Goal of the exercise: I would like the line with "The height and width of the screenshot is (489, 868)." and every line after it, down to the end of the entries below, output exactly and without pictures.

───── Data excerpts

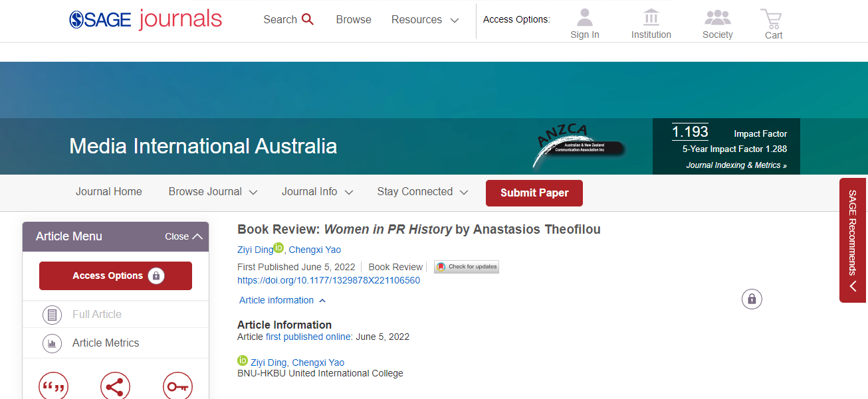The image size is (868, 399).
Task: Open the Society access icon
Action: click(717, 18)
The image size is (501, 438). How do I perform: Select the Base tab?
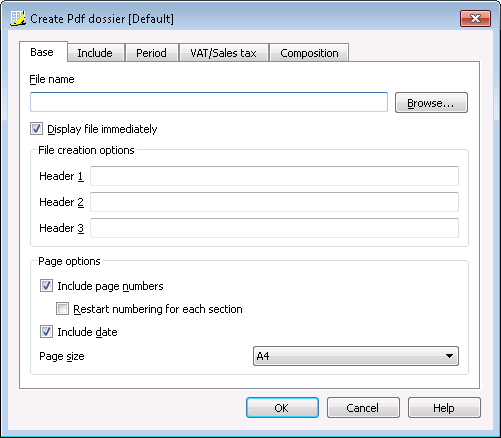point(42,52)
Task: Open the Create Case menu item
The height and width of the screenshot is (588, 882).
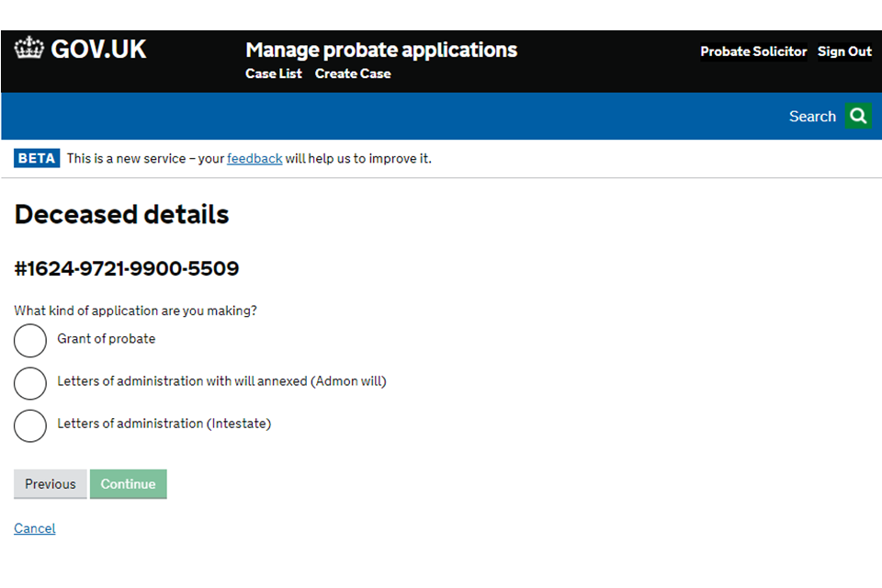Action: [353, 74]
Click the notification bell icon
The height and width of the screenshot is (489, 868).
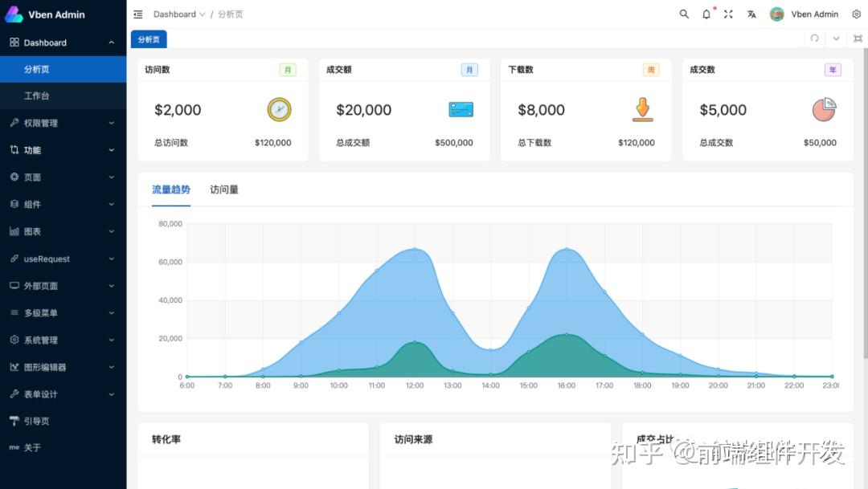click(x=706, y=14)
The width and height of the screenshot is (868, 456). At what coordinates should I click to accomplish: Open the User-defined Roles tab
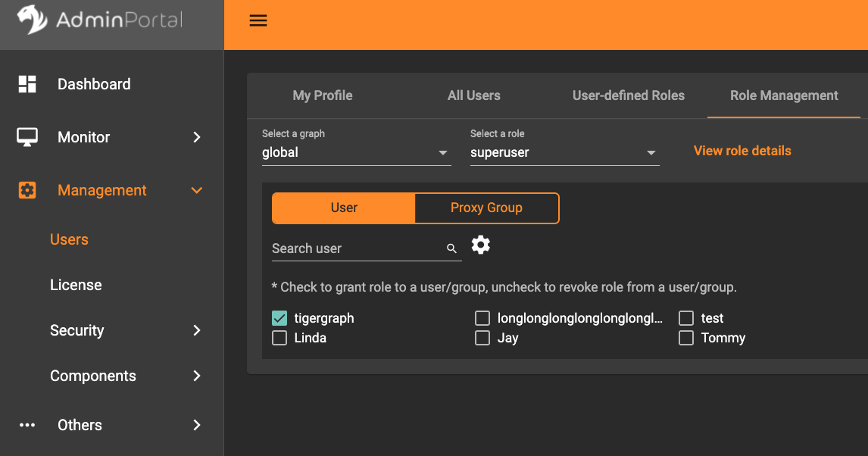coord(628,95)
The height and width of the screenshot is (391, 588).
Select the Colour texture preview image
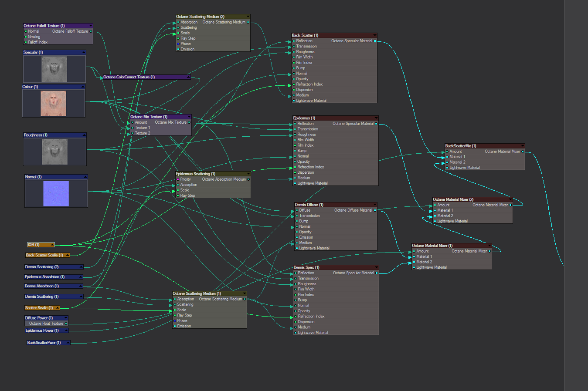pos(54,104)
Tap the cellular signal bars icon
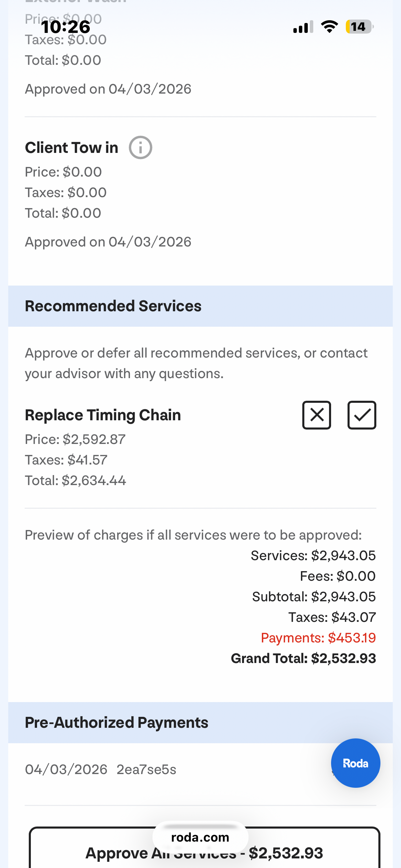 point(303,27)
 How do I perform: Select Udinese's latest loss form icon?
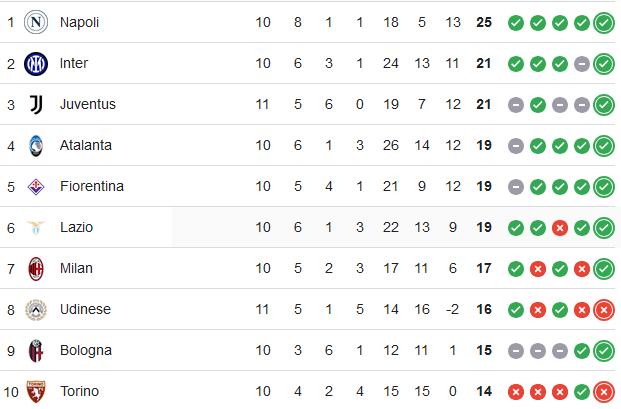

──────────

Output for this exercise:
The height and width of the screenshot is (489, 868).
click(x=706, y=14)
The width and height of the screenshot is (868, 456). At what coordinates should I click to accomplish: Open the User-defined Roles tab
coord(628,95)
The height and width of the screenshot is (391, 588).
Select the Colour texture preview image
pos(54,104)
Tap the cellular signal bars icon
 point(303,27)
 How do I perform: Select Udinese's latest loss form icon?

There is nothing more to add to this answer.